## [PASSAGE SHOWN]
— Start —

High-tech architecture is not on the verge of a comeback. It actually never went away, says Owen Hatherley.


Every era comes back as a revival eventually. The fact that, in 2025, semi-ironically liking Make or Will Alsop buildings will be a top edgelord position is depressing, but an inevitability that it is pointless to lament.

But not all revivals are the same. In contemporary architecture, there are major revivals of brutalism and postmodernism, with online cults, books, and a few architects designing in a manner inspired by the original. But the difference between the politicised nostalgia of one and the raised eyebrow does-it-offend-you-yeah tone of the other is glaring. But what if there are architectures that are revival-proof?

Only one important architectural ideology of the last few decades has never returned – high-tech. It never went away, though clearly many wish it had. 

Few recent works by the great British masters of the genre have pleased critics much, although a few, like Grimshaw's Carbuncle Cup-winning suspension of the Cutty Sark inside an overengineered glass skirt, have infuriated them.

There is a retrospective on high-tech superstructures on now at one of Norman Foster's finest early buildings, the Sainsbury Centre in Norwich. There, the peculiar fact that these 1970s and 1980s buildings feel neither retro nor nostalgic can be explored more fully.

Few recent works by the great British masters of the genre have pleased critics much

Great glass spans, aluminium panels, ETFE and smooth steel members, services on the outside and a feeling of machine-made luxury and interchangability – it would would be odd for these totally normal features of the 21st-century built environment to provoke the sentimental feeling of distinct pastness that creates nostalgia.

If they were interested in the question at all – unlikely, as architects who have always professed to find notions of style and aesthetics to be mere distractions, and who would consider the idea of buildings eliciting emotional responses to be totally absurd – then most high-tech designers would consider this a victory. Their architecture has always just been an expression of the zeitgeist, nothing more; just 'the style of the day', as that old Hegelian Nikolaus Pevsner, used to say. 

At the same time, this is the architecture that most critics and architects under 50 find most infuriating, a global, homogenising slurry of luxury flats, airports and stacked trading floors, devoid of any apparent interest in place, history or urban grain. Worst of all are the ritual arguments it forces us into, the tedious scrap where we have to accept, say, those octogenerian bad boys, the high-tech lords, on the one side, and comedy reactionaries like Quinlan Terry and Leon Krier on the other as the only options for urban architecture.

This is the architecture that most critics and architects under 50 find most infuriating

For all the interest that Richard Rogers, for instance, professes to have in historic piazzas, it is striking how high-tech architects lose the plot most when in historic environments, from the mangling of the Cutty Sark to Rogers Stirk Harbour + Partners attaching a chunk of Stockley Park to the British Museum or Hopkins Architects' overbearing Portcullis House opposite Parliament. However civic they may look on the plan, in reality these have a CGI-like quality, and the buildings around may as well just be a blue screen.

— End —

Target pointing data
— Start —

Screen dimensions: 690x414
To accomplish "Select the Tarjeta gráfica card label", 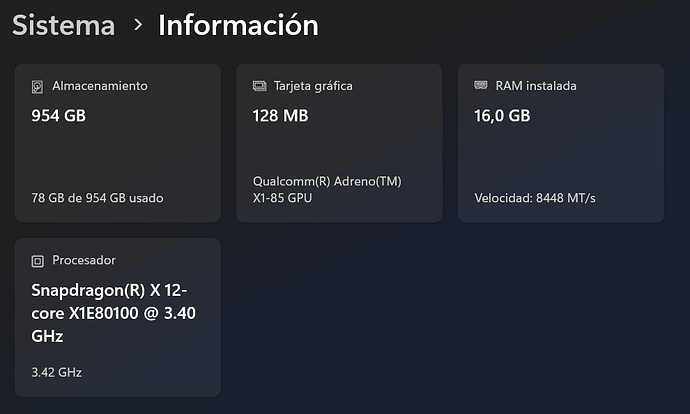I will (314, 86).
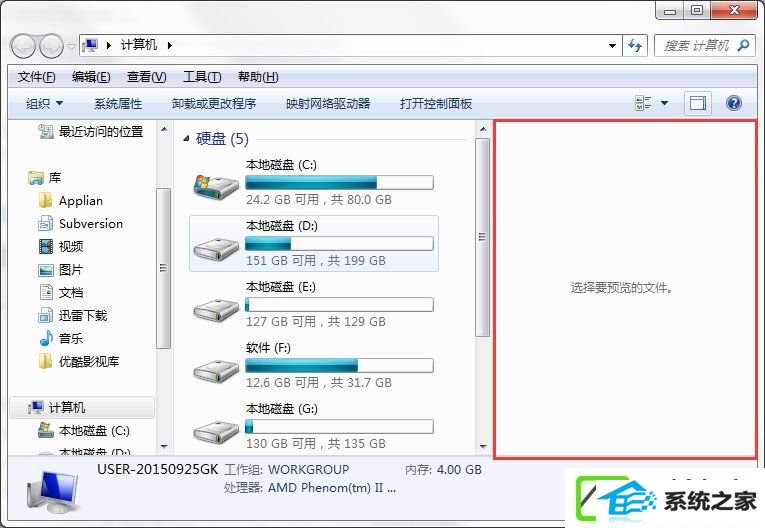Click in the 搜索 计算机 search field
This screenshot has height=528, width=765.
coord(696,46)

— End —

## [PROMPT]
According to the essay on high-tech architecture, why would it be odd for high-tech buildings to stir nostalgia? Explain in one to three sentences.

## [TASK RESPONSE]
Their main features, such as great glass spans, aluminum panels, ETFE, smooth steel members, services on the outside, and a feeling of machine-made luxury, are totally normal parts of the 21st-century built environment. Because they are so ordinary today, they don't produce the sense of distinct pastness that creates nostalgia.